The Rutgers Scarlet Knights football team takes a break from practice with spring break this week. At OTB, we never take breaks and continue with our spring football coverage.
This series reviews the state of each positional group in spring practice that runs throughout March into April and concludes with the spring game on April 14.
We continue with the Tight Ends and Fullbacks.
Position coach(es): Vince Okruch
Key players lost: Myles Nash
Key players returning: Jerome Washington (RSr.), Max Anthony (RJr.), Nakia Griffin-Stewart (RJr.), Travis Vokolek (So.), Jim Brady (RSo.)
Newcomers: Jalen Jordan (Fr. - early enrollee)
What they did well in 2017: Catch the ball.
Choose if you prefer to believe the group did a better job blocking or receiving, as they did a solid job on both fronts. The tight ends combined for 43 catches on the year and Anthony added two of his own. Rutgers only completed 135 passes, which means the tight ends plus fullbacks were exactly one third of the team’s total. In an ideal world the tight ends will put up similar numbers, but the wide receivers will do more. (The tailbacks had 44 catches themselves, too.)
Washington led the team with 28 catches (12 more than the next closest - Grant). Defenses were surely keying on him as a primary receiver as safeties were much more concerned with him than a corner getting beat deep by one of RU’s outside receivers. These safeties and outside linebackers played in the box a lot to slow the RU running game, often too many guys to be blocked.

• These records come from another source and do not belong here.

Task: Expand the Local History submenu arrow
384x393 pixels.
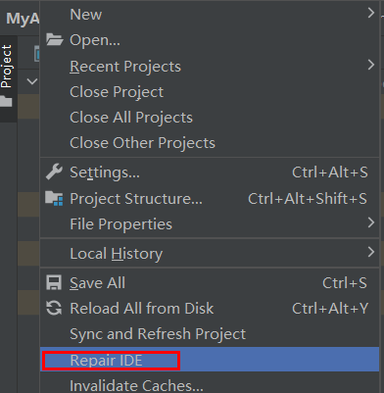Action: tap(370, 252)
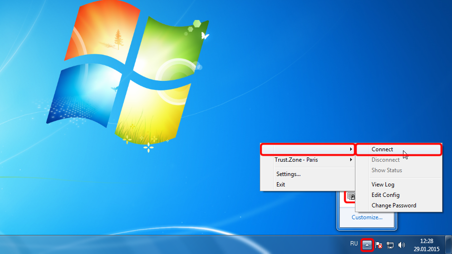Click the Show desktop button strip
Image resolution: width=452 pixels, height=254 pixels.
pyautogui.click(x=449, y=245)
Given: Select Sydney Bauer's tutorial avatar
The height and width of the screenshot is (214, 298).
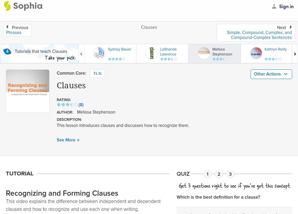Looking at the screenshot, I should tap(99, 53).
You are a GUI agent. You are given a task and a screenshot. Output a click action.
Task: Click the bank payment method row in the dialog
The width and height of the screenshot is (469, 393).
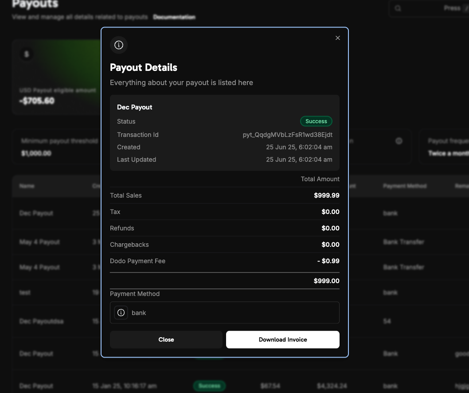(x=224, y=312)
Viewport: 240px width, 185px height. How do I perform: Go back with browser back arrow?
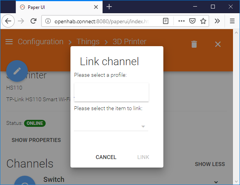pos(8,21)
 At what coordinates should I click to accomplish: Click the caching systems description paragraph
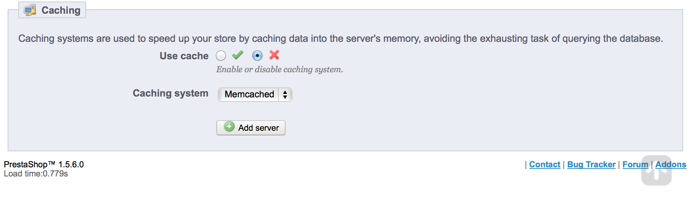point(340,38)
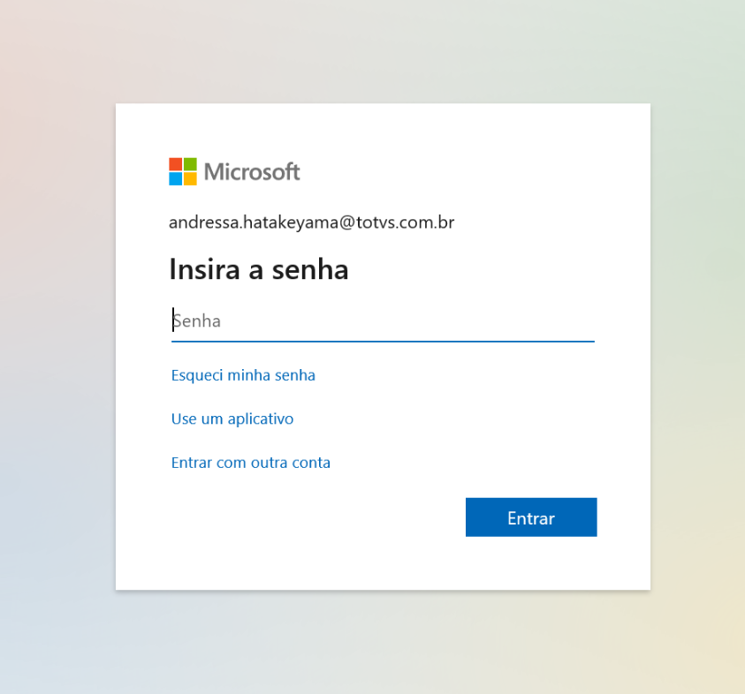Click empty white area left of Entrar button
Screen dimensions: 745x694
click(309, 517)
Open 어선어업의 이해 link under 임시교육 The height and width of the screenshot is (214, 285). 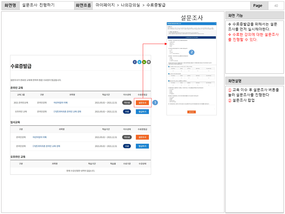pos(39,137)
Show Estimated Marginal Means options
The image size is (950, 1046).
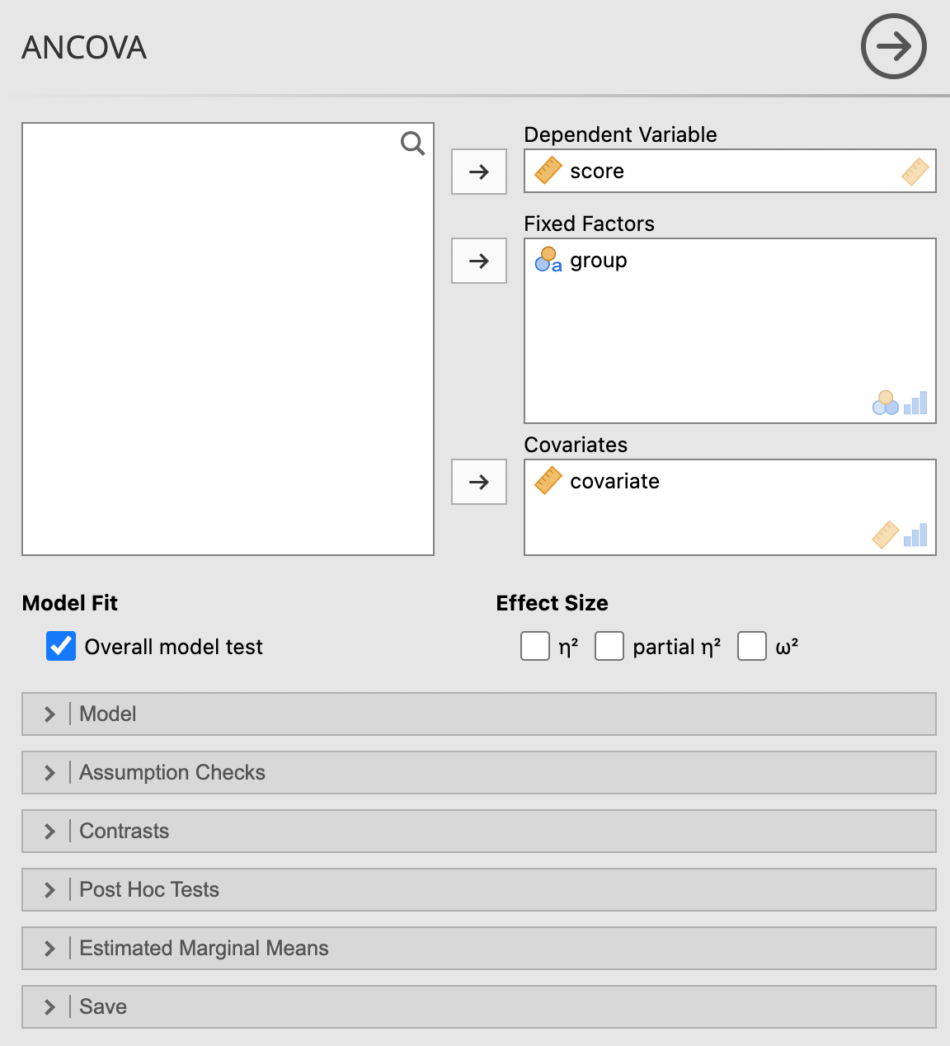pyautogui.click(x=478, y=948)
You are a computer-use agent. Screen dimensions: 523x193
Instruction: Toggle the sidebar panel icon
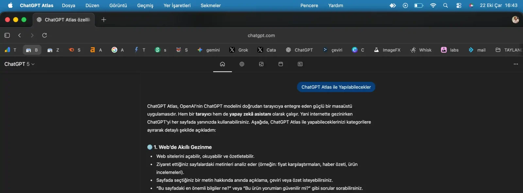tap(7, 35)

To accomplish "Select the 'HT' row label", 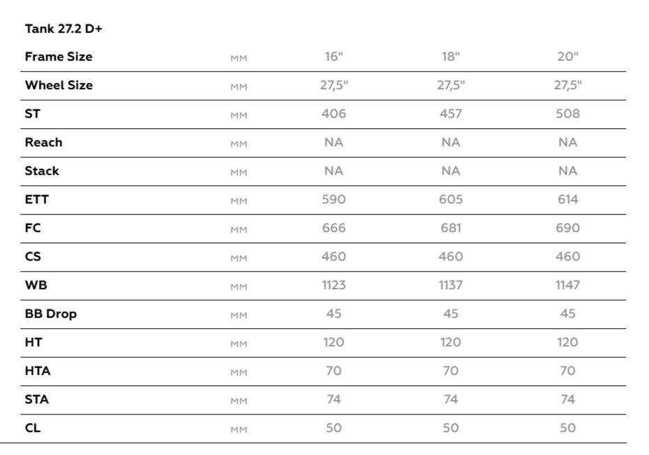I will [33, 342].
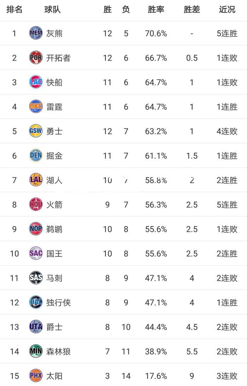Screen dimensions: 247x386
Task: Click the 排名 column header
Action: tap(14, 10)
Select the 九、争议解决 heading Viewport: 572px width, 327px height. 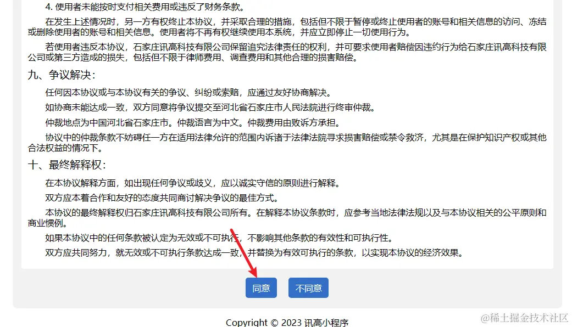[62, 75]
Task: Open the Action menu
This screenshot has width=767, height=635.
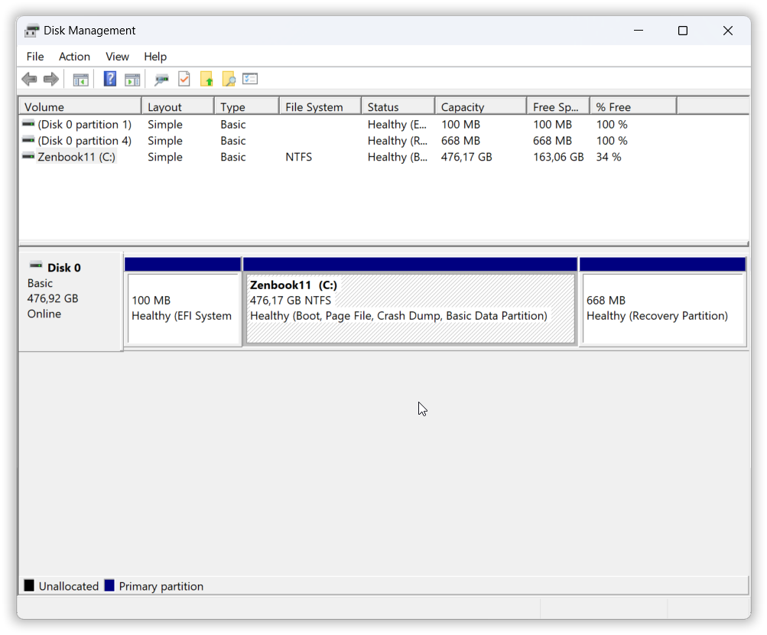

Until Rutgers establishes some semblance of a passing game that can get chunks from its wideouts, the tight ends will need to make even more catches in traffic to help keep the offense moving.
Needs Improvement: Short yardage.
Griffin-Stewart was on the other end of Johnathan Lewis’s first passing touchdown (tweet above), but Rutgers needs this group to step up more on short yardage and in the red zone. None of them had a rushing touchdown and Washington only had one receiving along with the aforementioned one by Nakia. This number of touchdowns simply has to go up or Rutgers will again be in danger of an absolutely abysmal number of passing touchdowns (7 in 2017).
Of course if a fullback can gain yards on a quick hitting dive play, that would add another wrinkle to the offense as well. With Giovanni and Lewis being good runners, using fullback runs is less of a priority. Whether it’s play action to tight ends, fullbacks leaking into the flat, or simply overpowering edge defenders, this group needs to do more to help Rutgers move the chains on third down and near the goal line.
Changes expected in 2018
The team burned Vokolek’s redshirt, perhaps partially to protect themselves from Washington trying the NFL draft or playing as a grad transfer elsewhere. With Nash having graduated but Washington returning, Rutgers will enter the season with three experienced tight ends, a significant difference from the beginning of 2017. This experience should help the quarterbacks in the passing game and in run blocking.
At the fullback spot, Brady does not appear on the spring roster. The preferred walk-on was the back-up fullback virtually all of last season despite Brendan DeVera specifically being brought in to play H-back and Solomon Manning moving over from defense. With DeVera on defense and Manning having left the program, it may just be a numbers game. Without big time weapons on the perimeter, new offensive coordinator John McNulty will have to find ways to create matchup advantages with every available offensive skill position player. Fullbacks in the flat may be one and they will be more likely to get open if tight ends can draw attention on deep seam routes.
Even if Brady is back for fall, McNulty may experiment with some two tailback sets. Jon Hilliman and Trey Sneed certainly have enough size to do a little blocking themselves and Rutgers will do everything they can to get their best players on the field. Expect this look to become even more popular if Rutgers can’t get more production in the passing game.
Way too early predictions
With Cole and Seymour back at the tackle spots again, the tight ends may be able to get more free releases to the second level without having to chip defensive ends first without compromising blocking schemes. Washington will lead the team in receptions again, freeing up Anthony, Griffin-Stewart, or even true freshman WR/TE Jalen Jordan to make chunk plays and touchdowns. It was a smart move by Jerry Kill to bring the fullback position back into the Rutgers offense. Expect Griffin-Stewart with his size and speed to be in there as an H-back at times, exploiting a slower linebacker or even defensive end. If the wide receivers can’t make plays downfield, McNulty’s patented play-action might find it’s way into the hands of tight ends down the seam or even on flexed out corner post routes.